A from-scratch implementation of the Transformer architecture ("Attention Is All You Need", 2017) including:
- Custom automatic differentiation engine
- Tensor operations with backpropagation
- Attention mechanism with learnable Q, K, V projections
- Optional multi-threading for parallel attention heads
Input → [Multi-Head Attention] → [Add & Norm] → [FFN] → [Add & Norm] → Output
↓
┌─────┴─────┐
│ N Heads │ ← Parallel execution (optional)
│ Q, K, V │
│ Softmax │
└───────────┘
┌──────────────────────────────────────────────────────────┐
│ TransformerCPP │
├──────────────────────────────────────────────────────────┤
│ │
│ ┌─────────┐ ┌─────────┐ ┌─────────┐ │
│ │ Tensor │────▶│ Graph │────▶│ Node │ │
│ │ │ │ │ │ + Op │ │
│ └─────────┘ └────┬────┘ └─────────┘ │
│ │ │
│ ┌───────────────┼───────────────┐ │
│ ▼ ▼ ▼ │
│ ┌─────────┐ ┌──────────┐ ┌──────────┐ │
│ │ Layers │ │ Autograd │ │Optimizer │ │
│ │Linear/ │ │ backward │ │ SGD/Adam │ │
│ │Attention│ └──────────┘ └──────────┘ │
│ └─────────┘ │
│ │ │
│ ▼ │
│ ┌─────────────────────────────────┐ │
│ │ Attention │ │
│ │ ┌──────┐ ┌──────┐ ┌──────┐ │ │
│ │ │Head 1│ │Head 2│ │Head N│ │ │
│ │ └──────┘ └──────┘ └──────┘ │ │
│ │ ↓ Concat ↓ │ │
│ │ [Output Projection] │ │
│ └─────────────────────────────────┘ │
│ │
└──────────────────────────────────────────────────────────┘
| Component | Description |
|---|---|
| Tensor | N-dimensional arrays with matmul, add, transpose, concat |
| Graph | Computation graph with optional thread-safe arena |
| Autograd | Reverse-mode automatic differentiation |
| Optimizers | SGD, Adam with momentum, bias correction & gradient clipping |
| Layers | Linear (fully connected), Encoder Block |
| Attention | Single-head & Multi-head attention (parallel when threading enabled) |
| Activations | ReLU, Tanh, Sigmoid, Softmax (row-wise), LayerNorm |
| Loss | MSE, Cross-Entropy |
| Init | Xavier, Kaiming |
| Positional | Sinusoidal positional encoding |
| Threading | Optional std::thread parallelism via CMake flag |
#include "graph.hpp"
#include "attention.hpp"
#include "optimizer.hpp"
#include "loss.hpp"
int main() {
Graph g;
// Create multi-head attention (d_model=64, num_heads=4)
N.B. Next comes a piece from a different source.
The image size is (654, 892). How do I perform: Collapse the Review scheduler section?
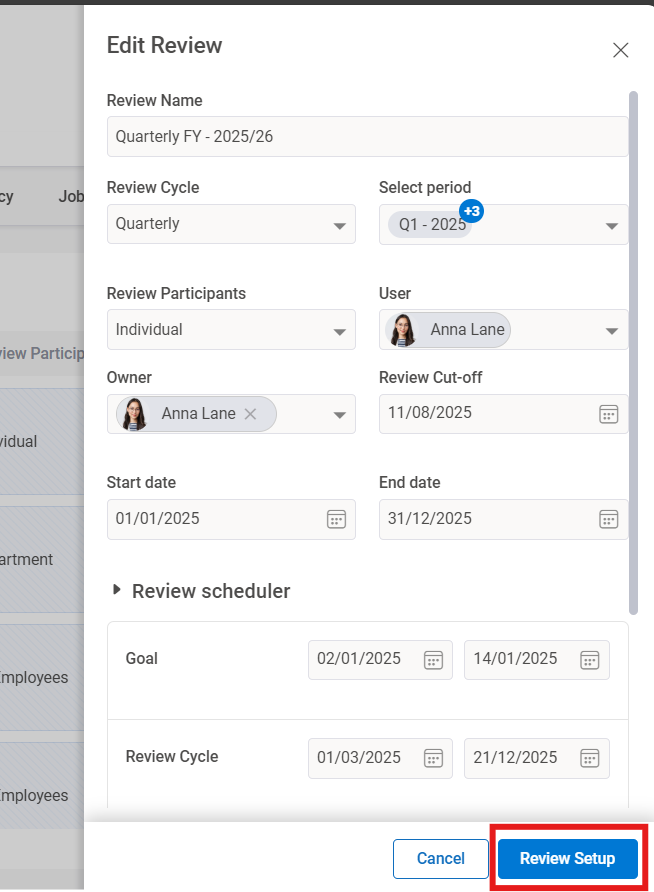pos(118,591)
MultiHeadAttention mha(g, 64, 4);
Adam optimizer(0.001);
// Input: (seq_len=4, d_model=64)
Tensor input(4, 64, 0.1);
std::size_t num_params = g.arena.size();
for (int epoch = 0; epoch < 100; ++epoch) {
g.arena.resize(num_params); // Clear intermediates
NodeID x = g.value(input);
NodeID output = mha.forward(g, x);
NodeID loss = Loss::mse(g, output, target);
g.zero_grads();
g.backward(loss);
optimizer.step(g);
}
}git clone https://github.com/angelorosu/TransformerCPP.git
cd TransformerCPP
mkdir build && cd build
cmake ..
makeFor parallel multi-head attention execution:
cmake -DENABLE_THREADING=ON ..
makeThis enables std::thread-based parallelism with mutex-protected graph operations.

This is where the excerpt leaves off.